== Activity ==
Write down the lines exactly as they appear, from the one that contains "The width and height of the screenshot is (1200, 628)." through the final line of the records, so that both ends are kept and no pictures come along.

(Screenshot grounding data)
■ ■ ■

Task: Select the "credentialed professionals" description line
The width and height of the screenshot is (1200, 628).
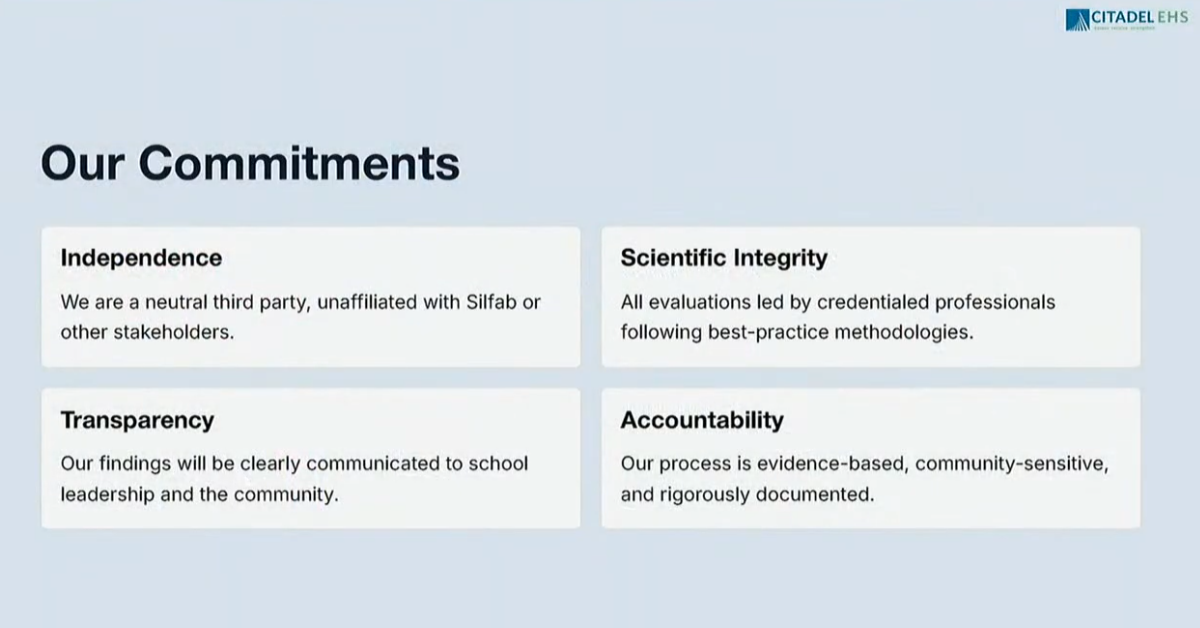Action: pyautogui.click(x=838, y=302)
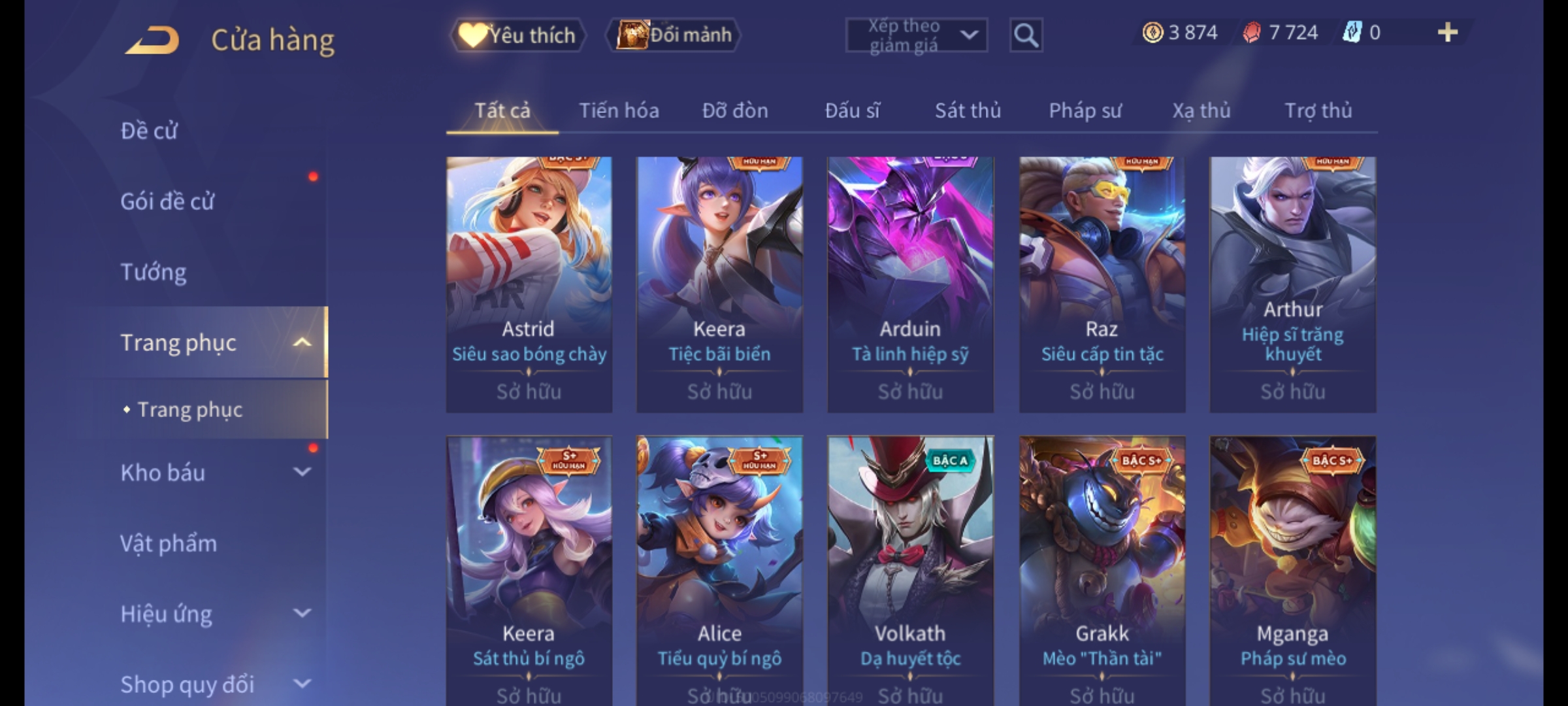Open the search magnifier icon
The width and height of the screenshot is (1568, 706).
[1026, 35]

■ ■ ■

== Answer to this exercise ==
The width and height of the screenshot is (1200, 628).
Action: pyautogui.click(x=838, y=302)
Open the search magnifier icon
The width and height of the screenshot is (1568, 706).
[1026, 35]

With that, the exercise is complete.